• STATED GOAL: Transcribe every line of the data below word for word, omitting the pictures.

___

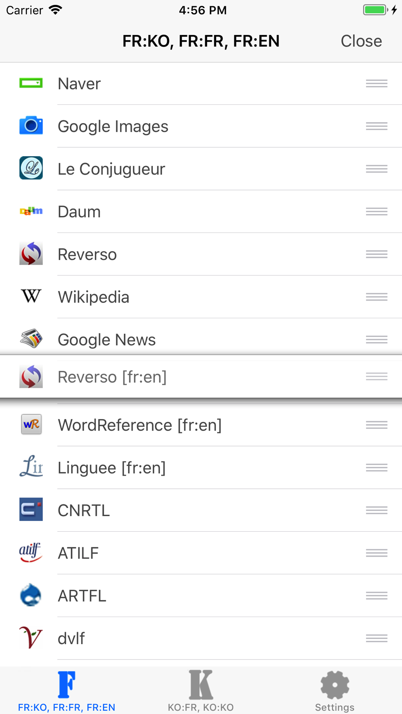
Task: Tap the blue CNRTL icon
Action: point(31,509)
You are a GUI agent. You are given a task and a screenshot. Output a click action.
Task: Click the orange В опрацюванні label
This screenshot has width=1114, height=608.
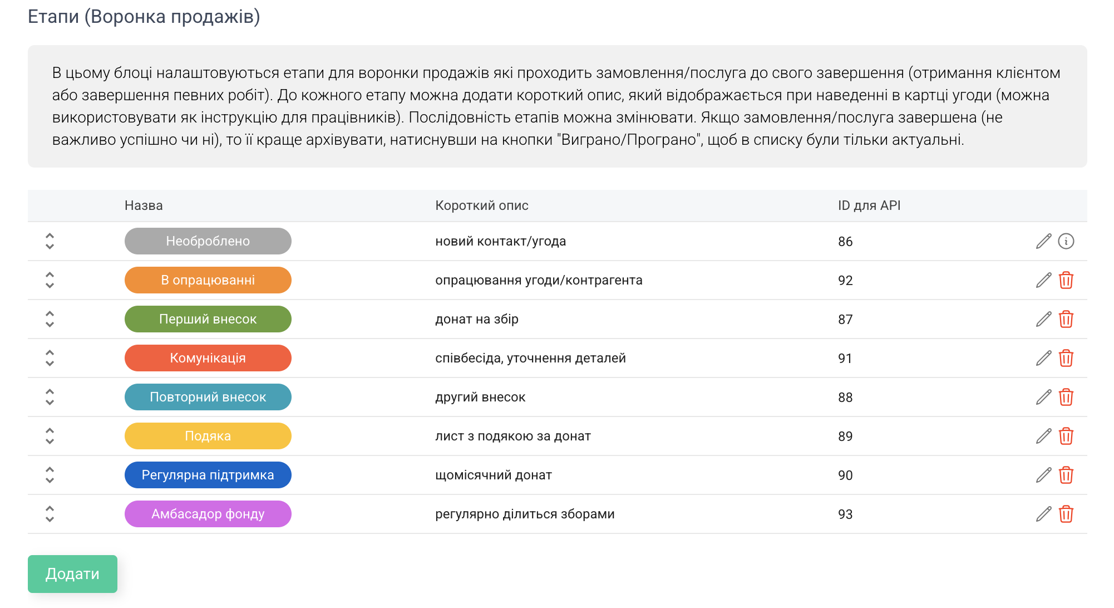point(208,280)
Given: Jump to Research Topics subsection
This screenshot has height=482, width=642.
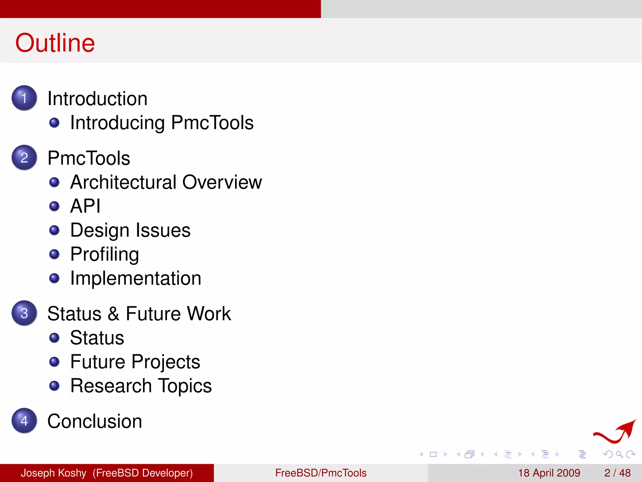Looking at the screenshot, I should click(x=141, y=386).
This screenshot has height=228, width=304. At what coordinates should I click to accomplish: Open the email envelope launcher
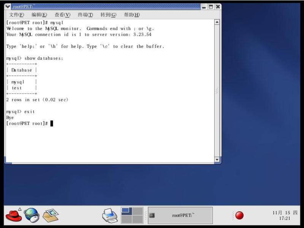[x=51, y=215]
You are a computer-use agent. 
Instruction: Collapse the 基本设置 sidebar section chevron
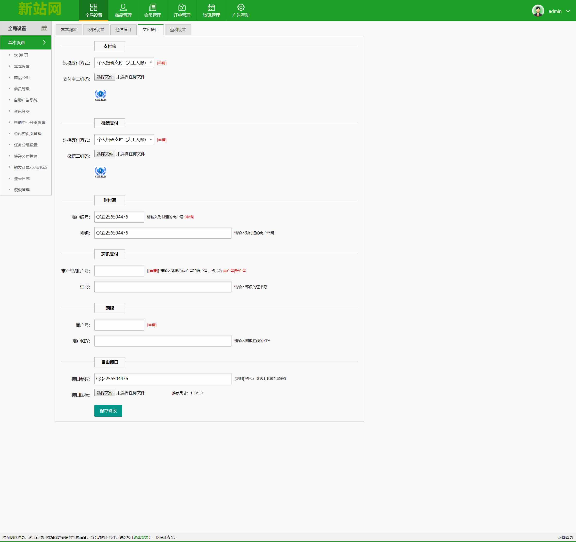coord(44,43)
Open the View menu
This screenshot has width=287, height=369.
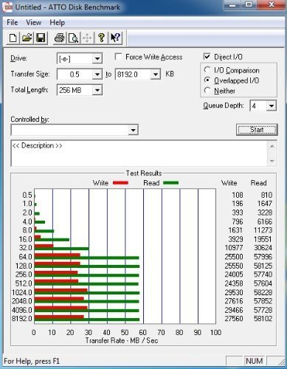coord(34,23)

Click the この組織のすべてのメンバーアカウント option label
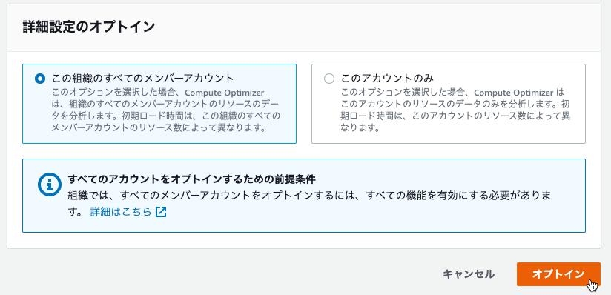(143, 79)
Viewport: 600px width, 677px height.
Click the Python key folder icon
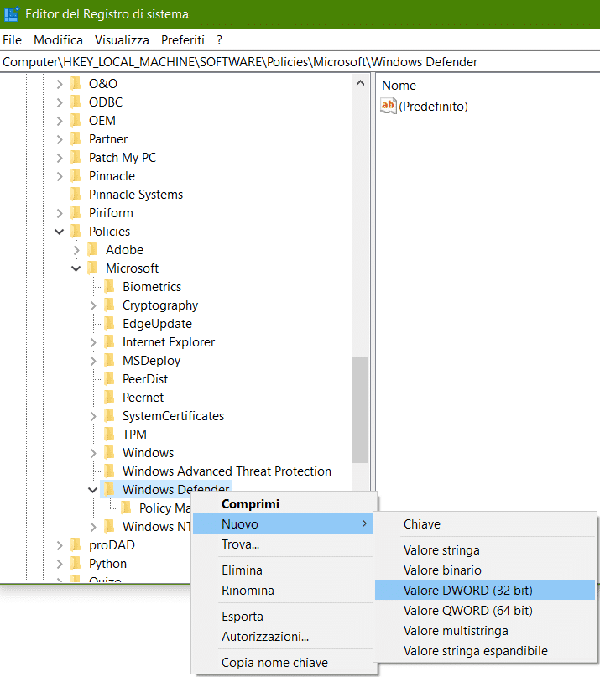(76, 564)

___

• REPLY:
Task: Tap the blue CNRTL icon
Action: point(31,509)
You are a GUI agent. You are given a task and a screenshot. Output a click action.
Task: Click the orange В опрацюванні label
This screenshot has width=1114, height=608.
point(208,280)
Given: Jump to Research Topics subsection
This screenshot has height=482, width=642.
Looking at the screenshot, I should click(x=141, y=386).
This screenshot has height=228, width=304. At what coordinates should I click to accomplish: Open the email envelope launcher
[x=51, y=215]
You are a computer-use agent. 
Instruction: Collapse the 基本设置 sidebar section chevron
coord(44,43)
Open the View menu
This screenshot has width=287, height=369.
coord(34,23)

Click the この組織のすべてのメンバーアカウント option label
(143, 79)
Viewport: 600px width, 677px height.
Click the Python key folder icon
(76, 564)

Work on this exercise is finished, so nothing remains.